__TEXT SHOWN__:

──────────────────────────────

As expected from the analysis of an AR(2) realization, Table 4.5 shows a drastic improvement when transitioning from $P = 1$ to 2, but without significant decrease in Perror afterward. Note that the correct filter was $H (z) = 4 ∕ (1 + 0.5 z^{- 1} + 0.98 z^{- 2})$ , while the estimation for $P = 2$ was $Ĥ (z) = \sqrt{17.1227} ∕ (1 + 0.5089 z^{- 1} + 0.9832 z^{- 2})$ . Increasing the number of samples to N=10000 leads to the accurate estimation $Ĥ (z) = \sqrt{16.3780} ∕ (1 + 0.5010 z^{- 1} + 0.9822 z^{- 2})$ . $□$

4.10.1 Advanced: Spectral factorization

Spectral factorization¹² is an important tool for generating a signal with a given discrete-time PSD $S (e^{j Ω})$ via a rational system function $H (z)$ . Instead of using Fourier transforms, it is easier to work with the more general z transform $S (z)$ . Assuming a valid PSD is real and obeys $S (e^{j Ω}) \geq 0, \forall Ω$ , if its corresponding $S (z)$ is rational, it can be uniquely factored as

S (z) = γ^{2} H (z) H^{*} (1 ∕ z^{*}),

(4.59)

where $γ^{2}$ is the geometrical mean of $S (e^{j Ω})$ , $H (z)$ is monic and loosely minimum-phase.

To obtain $H^{*} (1 ∕ z^{*})$ , first $H (1 ∕ z^{*})$ can be obtained by substituting $z$ by $1 ∕ z^{*}$ in $H (z)$ , and then its complex-conjugate is obtained according to the strategy discussed in Section A.3. For instance, suppose $H (z) = (z - 2 e^{j 4}) (z - 3 + j 5) ∕ (z + 6 e^{- j 4})$ , then $H (1 ∕ z^{*}) = ((1 ∕ z^{*}) - 2 e^{j 4}) ((1 ∕ z^{*}) - 3 + j 5) ∕ ((1 ∕ z^{*}) + 6 e^{- j 4})$ and

H^{*} (1 ∕ z^{*}) = \frac{((1 ∕ z) - 2 e^{- j 4}) ((1 ∕ z) - 3 - j 5)}{((1 ∕ z) + 6 e^{j 4})} = \frac{(z^{- 1} - 2 e^{- j 4}) (z^{- 1} - 3 - j 5)}{(z^{- 1} + 6 e^{j 4})} .

──────────────────────────────

__SOURCE MATERIAL__:
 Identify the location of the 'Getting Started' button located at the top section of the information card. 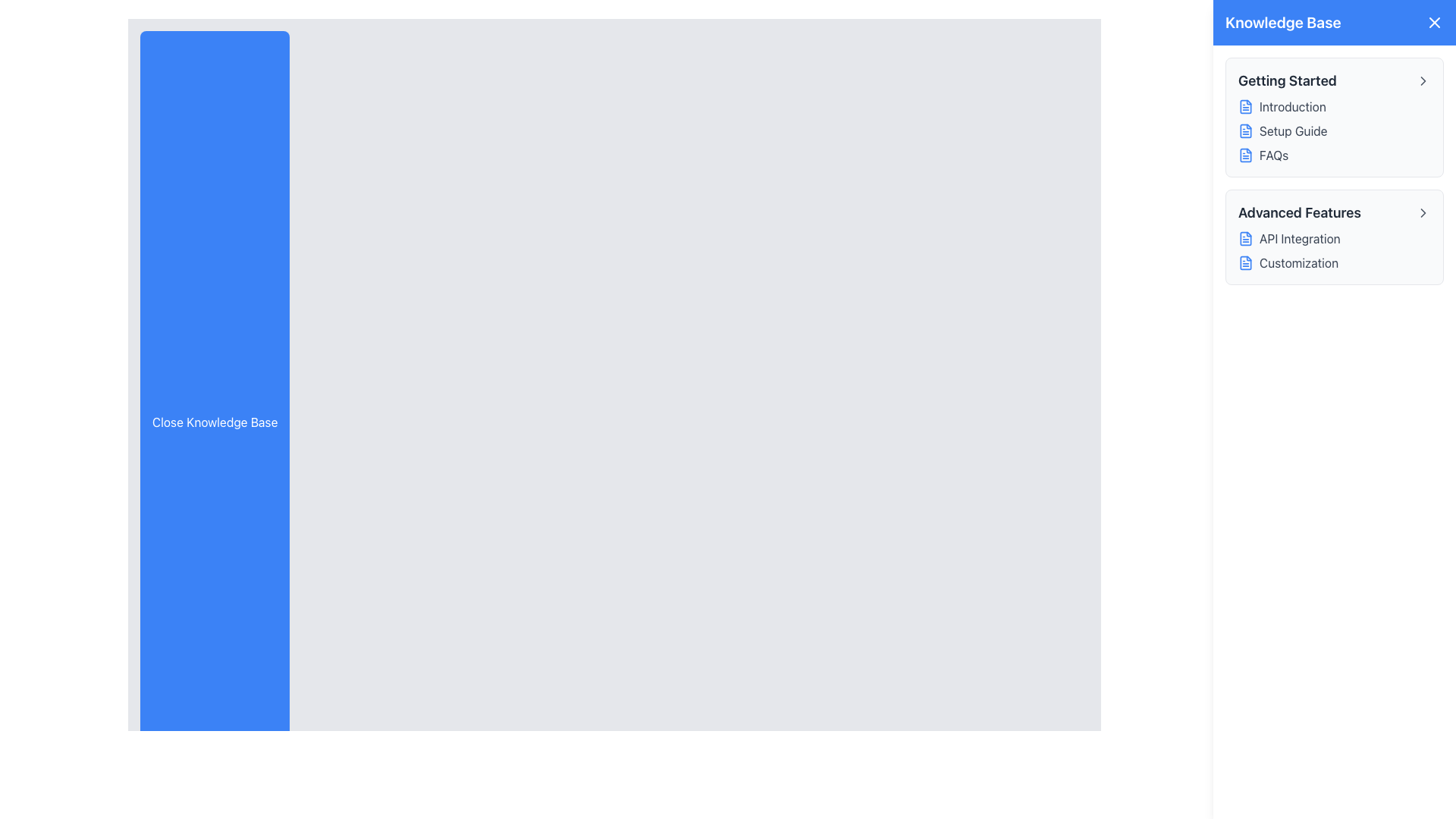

──────────────────────────────

__REQUIRED ACTIONS__:
A - Transcribe the section of the spectral factorization excerpt that opens with the words containing "Spectral factorization¹² is" and closes with "and loosely minimum-phase.".
B - According to the spectral factorization excerpt, what does γ² represent in equation (4.59)?
C - Continue the spectral factorization excerpt from its final sentence.
The lines on this page come from a different source than the spectral factorization excerpt.

__RESPONSES TO THE TASKS__:
A -
Spectral factorization¹² is an important tool for generating a signal with a given discrete-time PSD $S (e^{j Ω})$ via a rational system function $H (z)$ . Instead of using Fourier transforms, it is easier to work with the more general z transform $S (z)$ . Assuming a valid PSD is real and obeys $S (e^{j Ω}) \geq 0, \forall Ω$ , if its corresponding $S (z)$ is rational, it can be uniquely factored as

S (z) = γ^{2} H (z) H^{*} (1 ∕ z^{*}),

(4.59)

where $γ^{2}$ is the geometrical mean of $S (e^{j Ω})$ , $H (z)$ is monic and loosely minimum-phase.

B - The geometrical mean of S(e^{jΩ}).

C -
(4.60)

To understand Eq. (4.59), it is also useful to note:

Definition of monic: signal that has unity-valued amplitude $h [n] |_{n = 0} = 1$ at $n = 0$ . In this case, the corresponding $H (z)$ or $H (z^{- 1})$ is also monic.
Definition of the geometrical mean
$γ^{2} = e^{[\frac{1}{2 π} \int_{< 2 π >} ln S (e^{j Ω}) d Ω]} .$
A minimum-phase $H (z)$ has all its poles and zeros inside the unit circle, while a loosely minimum-phase $H (z)$ has at least one zero or pole on the unit circle and, if it is monic, can be written as

$H (z) = \frac{\prod_{k = 1}^{M} (1 - c_{k} z^{- 1})}{\prod_{k = 1}^{N} (1 - d_{k} z^{- 1})}, | c_{k} | \leq 1, | d_{k} | \leq 1,$ (4.61)

where $c_{k}$ and $d_{k}$ are zeros and poles, respectively, which are not outside the unit circle. $H (z)$ is monic because its independent term is 1, i. e., $H (z) |_{z \to \infty} = 1$ .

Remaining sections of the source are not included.